Colombe a appelé les parents de Lili au téléphone pour leur annoncer la terrible nouvelle ... ils leur ont dit par téléphone ... par téléphone, putain. Je n'ose même pas imaginer leur état, leur peur, leurs cris et leurs sanglots, leurs violences, leurs tempêtes et leurs hurlements. Je n'ose pas imaginer les voix éclatées à l'autre bout du fil, je n'ose pas imaginer le son de leur vie qui se brise au sol, le son de leur guerre intérieure et le bruit de ces explosions à répétition qui les détruisent, qui les tuent, qui les affament. Jamais je ne voudrai faire subir ça à ma mère ... jamais. Je m'en fais la promesse.

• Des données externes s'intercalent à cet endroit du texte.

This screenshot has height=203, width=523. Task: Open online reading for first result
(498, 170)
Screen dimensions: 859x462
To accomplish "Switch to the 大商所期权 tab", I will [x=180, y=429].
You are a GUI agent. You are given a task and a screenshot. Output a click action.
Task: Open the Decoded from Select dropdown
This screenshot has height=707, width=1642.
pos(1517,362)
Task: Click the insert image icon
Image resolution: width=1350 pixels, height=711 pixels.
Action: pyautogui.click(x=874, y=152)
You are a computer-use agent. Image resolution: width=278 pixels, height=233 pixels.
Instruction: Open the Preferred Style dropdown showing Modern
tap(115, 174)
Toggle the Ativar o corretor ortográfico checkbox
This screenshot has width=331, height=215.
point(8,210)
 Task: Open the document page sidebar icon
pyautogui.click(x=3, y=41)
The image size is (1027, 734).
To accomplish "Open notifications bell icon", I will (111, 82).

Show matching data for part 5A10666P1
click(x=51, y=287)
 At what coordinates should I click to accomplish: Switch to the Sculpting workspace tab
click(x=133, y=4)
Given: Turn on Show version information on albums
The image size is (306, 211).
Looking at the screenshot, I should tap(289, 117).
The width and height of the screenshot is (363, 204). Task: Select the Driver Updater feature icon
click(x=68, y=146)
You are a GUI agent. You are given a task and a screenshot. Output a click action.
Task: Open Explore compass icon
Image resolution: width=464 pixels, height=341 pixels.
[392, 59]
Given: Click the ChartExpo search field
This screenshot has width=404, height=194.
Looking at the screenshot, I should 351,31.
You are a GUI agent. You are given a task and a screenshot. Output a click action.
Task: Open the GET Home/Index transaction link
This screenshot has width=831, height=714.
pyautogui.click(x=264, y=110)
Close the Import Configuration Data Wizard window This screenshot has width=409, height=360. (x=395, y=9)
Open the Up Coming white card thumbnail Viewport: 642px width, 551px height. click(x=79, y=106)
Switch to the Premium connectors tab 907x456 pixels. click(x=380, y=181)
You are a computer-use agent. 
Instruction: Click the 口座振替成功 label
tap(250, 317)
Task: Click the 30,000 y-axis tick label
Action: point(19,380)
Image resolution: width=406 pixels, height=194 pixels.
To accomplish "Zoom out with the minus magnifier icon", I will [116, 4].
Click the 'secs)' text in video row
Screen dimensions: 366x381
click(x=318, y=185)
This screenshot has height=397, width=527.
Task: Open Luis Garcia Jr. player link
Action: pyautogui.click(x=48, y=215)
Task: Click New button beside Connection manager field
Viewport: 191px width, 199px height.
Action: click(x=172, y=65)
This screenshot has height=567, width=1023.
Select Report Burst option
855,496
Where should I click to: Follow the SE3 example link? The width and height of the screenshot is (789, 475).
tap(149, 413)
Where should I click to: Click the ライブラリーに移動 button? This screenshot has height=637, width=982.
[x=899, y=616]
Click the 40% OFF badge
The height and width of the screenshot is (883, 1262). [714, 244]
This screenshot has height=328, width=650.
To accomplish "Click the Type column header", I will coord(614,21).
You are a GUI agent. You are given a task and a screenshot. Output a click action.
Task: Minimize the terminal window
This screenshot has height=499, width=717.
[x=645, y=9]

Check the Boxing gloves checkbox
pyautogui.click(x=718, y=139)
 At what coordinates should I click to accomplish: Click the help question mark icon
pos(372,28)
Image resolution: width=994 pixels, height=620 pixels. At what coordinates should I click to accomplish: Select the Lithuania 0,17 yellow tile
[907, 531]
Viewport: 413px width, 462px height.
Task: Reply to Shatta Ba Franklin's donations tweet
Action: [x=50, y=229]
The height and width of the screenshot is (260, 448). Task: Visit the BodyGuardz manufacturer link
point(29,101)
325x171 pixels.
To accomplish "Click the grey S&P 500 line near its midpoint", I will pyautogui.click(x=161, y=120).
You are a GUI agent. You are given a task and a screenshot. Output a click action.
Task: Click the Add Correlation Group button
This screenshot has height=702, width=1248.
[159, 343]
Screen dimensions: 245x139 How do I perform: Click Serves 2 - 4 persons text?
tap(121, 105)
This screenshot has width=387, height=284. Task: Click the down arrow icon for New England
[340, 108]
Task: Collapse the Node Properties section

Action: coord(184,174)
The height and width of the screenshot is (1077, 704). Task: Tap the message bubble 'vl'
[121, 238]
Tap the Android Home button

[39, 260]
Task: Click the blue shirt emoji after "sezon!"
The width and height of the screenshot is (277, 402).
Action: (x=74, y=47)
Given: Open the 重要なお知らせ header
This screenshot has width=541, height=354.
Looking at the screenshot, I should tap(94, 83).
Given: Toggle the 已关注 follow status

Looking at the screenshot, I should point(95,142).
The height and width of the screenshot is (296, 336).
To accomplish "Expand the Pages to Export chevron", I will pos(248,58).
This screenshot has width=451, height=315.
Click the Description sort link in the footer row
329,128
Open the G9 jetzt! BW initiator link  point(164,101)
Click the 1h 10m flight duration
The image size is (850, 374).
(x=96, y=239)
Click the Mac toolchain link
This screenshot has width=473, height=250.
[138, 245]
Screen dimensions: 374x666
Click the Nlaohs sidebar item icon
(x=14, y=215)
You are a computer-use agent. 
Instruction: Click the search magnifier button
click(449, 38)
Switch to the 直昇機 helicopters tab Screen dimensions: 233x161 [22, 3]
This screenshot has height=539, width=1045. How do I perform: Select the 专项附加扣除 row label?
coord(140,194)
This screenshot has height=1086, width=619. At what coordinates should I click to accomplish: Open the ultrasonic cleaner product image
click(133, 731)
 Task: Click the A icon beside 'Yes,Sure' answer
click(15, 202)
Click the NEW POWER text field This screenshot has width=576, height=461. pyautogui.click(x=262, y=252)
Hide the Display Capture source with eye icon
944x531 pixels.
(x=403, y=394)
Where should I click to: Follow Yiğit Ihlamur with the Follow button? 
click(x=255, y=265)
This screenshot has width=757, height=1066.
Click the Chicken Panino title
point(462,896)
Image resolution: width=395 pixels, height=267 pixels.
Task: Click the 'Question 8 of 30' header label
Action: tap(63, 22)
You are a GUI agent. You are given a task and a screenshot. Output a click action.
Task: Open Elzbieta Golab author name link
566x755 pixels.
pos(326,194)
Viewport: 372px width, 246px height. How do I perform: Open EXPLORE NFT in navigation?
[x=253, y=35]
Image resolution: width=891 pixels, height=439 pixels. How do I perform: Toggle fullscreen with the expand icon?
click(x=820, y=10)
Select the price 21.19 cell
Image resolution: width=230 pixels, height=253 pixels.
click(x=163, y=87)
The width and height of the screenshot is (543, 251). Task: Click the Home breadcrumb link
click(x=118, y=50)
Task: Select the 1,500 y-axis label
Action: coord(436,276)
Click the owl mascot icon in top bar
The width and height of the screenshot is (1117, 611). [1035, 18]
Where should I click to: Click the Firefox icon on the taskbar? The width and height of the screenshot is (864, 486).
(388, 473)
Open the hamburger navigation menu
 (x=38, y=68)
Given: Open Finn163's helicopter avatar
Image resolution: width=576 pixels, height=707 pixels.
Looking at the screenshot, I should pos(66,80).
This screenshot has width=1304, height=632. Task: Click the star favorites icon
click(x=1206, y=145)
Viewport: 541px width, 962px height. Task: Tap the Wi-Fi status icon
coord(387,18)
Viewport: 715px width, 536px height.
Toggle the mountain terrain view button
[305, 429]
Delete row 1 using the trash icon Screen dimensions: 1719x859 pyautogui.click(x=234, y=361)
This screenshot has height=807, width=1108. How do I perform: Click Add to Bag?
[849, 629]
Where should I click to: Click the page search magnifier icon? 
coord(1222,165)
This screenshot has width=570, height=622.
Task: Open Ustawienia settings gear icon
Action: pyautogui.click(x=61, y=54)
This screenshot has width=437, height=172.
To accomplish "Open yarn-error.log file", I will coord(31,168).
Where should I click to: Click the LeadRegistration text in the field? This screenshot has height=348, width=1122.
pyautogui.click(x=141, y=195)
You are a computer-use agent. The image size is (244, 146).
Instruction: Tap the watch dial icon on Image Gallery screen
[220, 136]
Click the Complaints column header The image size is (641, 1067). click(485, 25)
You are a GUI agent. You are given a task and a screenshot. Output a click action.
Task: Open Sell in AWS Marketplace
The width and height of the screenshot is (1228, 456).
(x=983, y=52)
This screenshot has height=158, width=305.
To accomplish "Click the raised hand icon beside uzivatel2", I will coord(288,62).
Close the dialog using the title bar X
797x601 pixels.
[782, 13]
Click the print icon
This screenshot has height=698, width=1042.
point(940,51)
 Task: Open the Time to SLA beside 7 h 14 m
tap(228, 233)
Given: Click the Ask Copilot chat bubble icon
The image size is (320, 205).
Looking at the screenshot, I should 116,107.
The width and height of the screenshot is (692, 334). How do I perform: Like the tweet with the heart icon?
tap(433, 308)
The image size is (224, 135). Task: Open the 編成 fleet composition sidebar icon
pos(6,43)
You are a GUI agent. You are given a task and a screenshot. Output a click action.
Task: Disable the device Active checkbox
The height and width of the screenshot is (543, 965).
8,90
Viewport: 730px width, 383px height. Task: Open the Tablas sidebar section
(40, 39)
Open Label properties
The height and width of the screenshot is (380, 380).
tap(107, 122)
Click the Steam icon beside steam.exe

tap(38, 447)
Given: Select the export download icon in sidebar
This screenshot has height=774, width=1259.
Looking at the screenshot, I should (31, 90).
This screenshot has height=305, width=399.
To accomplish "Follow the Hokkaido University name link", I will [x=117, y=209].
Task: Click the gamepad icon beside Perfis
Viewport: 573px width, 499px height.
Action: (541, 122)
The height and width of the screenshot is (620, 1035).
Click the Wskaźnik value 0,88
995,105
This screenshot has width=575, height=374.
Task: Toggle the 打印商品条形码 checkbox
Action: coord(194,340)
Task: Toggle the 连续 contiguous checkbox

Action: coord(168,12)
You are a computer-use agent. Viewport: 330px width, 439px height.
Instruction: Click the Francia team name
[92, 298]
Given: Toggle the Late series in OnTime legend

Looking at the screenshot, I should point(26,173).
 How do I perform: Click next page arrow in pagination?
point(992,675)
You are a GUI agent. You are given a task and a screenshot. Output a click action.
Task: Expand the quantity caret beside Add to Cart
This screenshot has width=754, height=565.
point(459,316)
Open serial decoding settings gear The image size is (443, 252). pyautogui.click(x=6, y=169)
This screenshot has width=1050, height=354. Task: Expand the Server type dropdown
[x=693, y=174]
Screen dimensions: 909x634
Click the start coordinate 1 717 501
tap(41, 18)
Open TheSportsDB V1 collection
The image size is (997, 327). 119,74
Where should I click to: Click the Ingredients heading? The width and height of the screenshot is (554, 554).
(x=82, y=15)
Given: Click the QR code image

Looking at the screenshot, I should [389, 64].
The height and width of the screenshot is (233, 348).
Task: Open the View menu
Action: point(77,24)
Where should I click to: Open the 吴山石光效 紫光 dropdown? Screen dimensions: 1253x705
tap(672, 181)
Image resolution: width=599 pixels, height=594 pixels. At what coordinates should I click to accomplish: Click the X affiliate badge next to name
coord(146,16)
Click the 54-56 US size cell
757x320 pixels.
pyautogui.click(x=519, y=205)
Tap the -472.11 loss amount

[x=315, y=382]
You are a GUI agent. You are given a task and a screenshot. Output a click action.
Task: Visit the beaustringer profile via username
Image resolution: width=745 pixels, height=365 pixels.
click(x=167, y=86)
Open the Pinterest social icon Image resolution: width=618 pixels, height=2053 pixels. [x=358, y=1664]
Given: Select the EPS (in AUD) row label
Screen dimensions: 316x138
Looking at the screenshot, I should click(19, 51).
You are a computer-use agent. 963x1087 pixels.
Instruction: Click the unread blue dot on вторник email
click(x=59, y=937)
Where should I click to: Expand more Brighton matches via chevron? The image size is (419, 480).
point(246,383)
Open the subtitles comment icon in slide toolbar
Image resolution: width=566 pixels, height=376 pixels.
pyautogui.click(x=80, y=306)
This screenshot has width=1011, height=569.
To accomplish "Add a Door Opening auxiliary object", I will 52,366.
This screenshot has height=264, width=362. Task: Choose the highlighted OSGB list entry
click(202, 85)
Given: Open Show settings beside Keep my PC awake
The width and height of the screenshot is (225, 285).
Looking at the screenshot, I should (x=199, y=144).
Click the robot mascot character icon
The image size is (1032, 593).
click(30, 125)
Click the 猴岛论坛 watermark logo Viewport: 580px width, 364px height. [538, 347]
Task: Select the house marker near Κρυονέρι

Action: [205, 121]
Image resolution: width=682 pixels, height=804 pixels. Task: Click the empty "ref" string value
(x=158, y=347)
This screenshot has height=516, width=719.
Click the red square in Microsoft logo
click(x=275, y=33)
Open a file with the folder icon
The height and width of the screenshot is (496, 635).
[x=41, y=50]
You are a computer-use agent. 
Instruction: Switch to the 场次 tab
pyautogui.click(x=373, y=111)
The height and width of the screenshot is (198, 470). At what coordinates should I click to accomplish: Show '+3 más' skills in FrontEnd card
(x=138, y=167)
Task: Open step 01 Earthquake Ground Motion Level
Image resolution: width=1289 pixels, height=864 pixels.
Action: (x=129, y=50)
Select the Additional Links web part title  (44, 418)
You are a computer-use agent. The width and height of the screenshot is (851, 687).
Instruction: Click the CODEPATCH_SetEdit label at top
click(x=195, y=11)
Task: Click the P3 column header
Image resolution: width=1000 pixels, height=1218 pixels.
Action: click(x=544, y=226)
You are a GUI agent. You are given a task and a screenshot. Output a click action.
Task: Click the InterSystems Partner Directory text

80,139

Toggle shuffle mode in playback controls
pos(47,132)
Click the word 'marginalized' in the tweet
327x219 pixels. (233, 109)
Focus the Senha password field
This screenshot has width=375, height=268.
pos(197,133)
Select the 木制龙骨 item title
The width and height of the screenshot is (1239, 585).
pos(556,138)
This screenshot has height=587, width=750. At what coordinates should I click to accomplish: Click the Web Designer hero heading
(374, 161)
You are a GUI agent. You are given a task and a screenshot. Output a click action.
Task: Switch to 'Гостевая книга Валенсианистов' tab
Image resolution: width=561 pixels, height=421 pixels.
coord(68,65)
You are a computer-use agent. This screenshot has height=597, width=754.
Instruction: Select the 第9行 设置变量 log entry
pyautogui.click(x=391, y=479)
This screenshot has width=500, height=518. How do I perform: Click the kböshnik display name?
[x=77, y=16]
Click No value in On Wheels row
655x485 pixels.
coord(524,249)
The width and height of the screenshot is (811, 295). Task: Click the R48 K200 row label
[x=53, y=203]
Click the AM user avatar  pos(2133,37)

Je n'arrive pas à y croire. Même en l'ayant vu de mes propres yeux, je n'arrive pas à croire que sa vie a pu être du début à la fin aussi tragique.

Aucun message. Aucun mot. Rien. Lili pensait sûrement ne pas avoir à expliquer pourquoi. Justement elle n'avait pas à expliquer. Il fallait juste la regarder de haut en bas pour comprendre pourquoi elle a fait ça, pourquoi elle s'est tuée. Elle portait sur elle les causes de son suicide, marquées au fer rouge sur bras et jambes mortifiées. Elle était la seule personne qui me faisait me dire que tout n'était pas perdu, mais elle était aussi la seule personne qui avait réellement conscience que tout l'était.

J'ai demandé à Pascale, mon aide-soignante à domicile, de me mettre dans mon lit parce que j'avais besoin de m'isoler et de pleurer, peut-être. Je sais que ma mère est de l'autre côté de la porte, je la sens et je vois les ombres de ses deux pieds cloués dans le parquet. Elle doit sûrement hésiter à toquer, le poignet prêt à frapper, puis elle se résignera sûrement, par peur de gêner, comme d'habitude.

Je sens cette vilaine sensation me prendre dans les entrailles, celle qui vous poignarde par surprise et qui vous laisse avec ce vide béant dans votre ventre. La douleur dans mon corps me laisse deviner qu'Elle est là, qu'Elle est de retour. C'est étrange comme un malheur en entraîne inévitablement un autre. On dirait une sorte de règle naturelle et vicieuse. La tristesse, la peine et la culpabilité s'ajoutent à chaque coup de poignard. Je luttais contre Elle. J'ai lutté, peut-être trop, peut-être pas assez, comme Lili, mais j'aurais lutté longtemps. Le rideau terne se dépose sur mes yeux avec une allure saisonnière. La dépression tombe et reste au sol comme les feuilles d'un automne dépassé et s'agrippe férocement à mon corps.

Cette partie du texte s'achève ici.